Chapter 5 also provides valuable information on how to manage these serial innovators and how to build a successful team around them.
How someone can use this information productively
Chapter 7 of the book “No-excuses Innovation” shows you how to put all this information together. If you ask me, this is where you can start reading the book because it is an insightful story about how a real company “gets it” when it comes to innovation that leads to renewal.

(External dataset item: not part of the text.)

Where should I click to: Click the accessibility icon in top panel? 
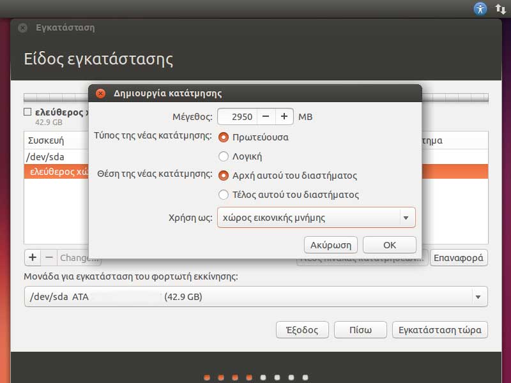tap(480, 9)
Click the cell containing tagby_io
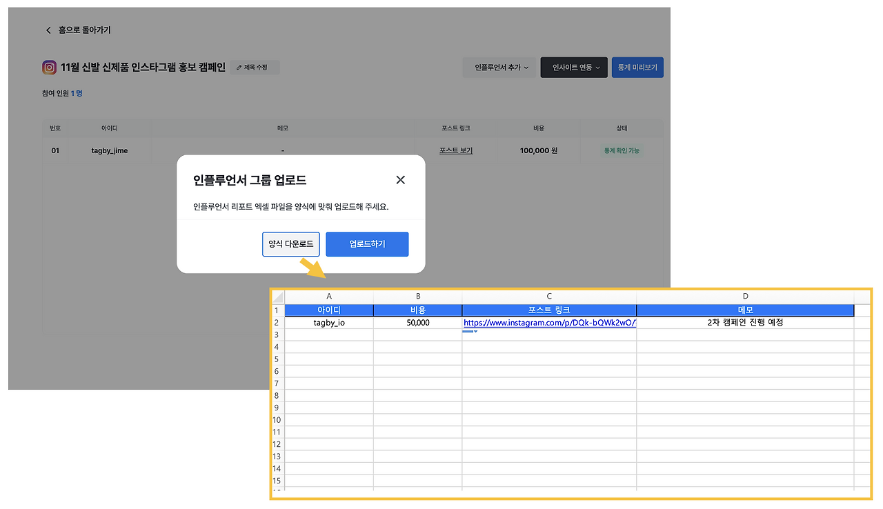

What I would also like to mention is chapter 8 of the book, which is a replay of chapter 8 of the book “The Serial Innovator“. It comes with different action items for different groups of readers, including people who are skilled and inclined to innovate. What a great way to end a book!
Significant gaps
If I could complain to the authors of the “No-excuses Innovation” book, it would be that they have said nothing about Intellectual Property (IP) and nothing about Freedom-to-Operate (FTO) and how these two areas intertwine with the other two areas of innovation “R&D” and “Market Response Testing” that are covered in their book. It is especially important for SMMEs to build only what they can legally sell, and from my own experience as a patent attorney who sees a lot of inventions, this is the number one killer of non-incremental innovation. And IP comes with the idea of – once found – protecting your “Blue Ocean” from becoming a “Red Ocean” by keeping out the competing sharks, in line with the ideas promoted in the book “Blue Ocean Strategy” by W. Chan Kim and Renée Mauborgne (book review here).
Conclusion
This book is a must-read if you are interested in innovation, especially if you own or work with an SMME.
I wish there was a German version of “No-excuses Innovation” because the teachings of the book are what the German “Mittelstand” needs most in the difficult times to come.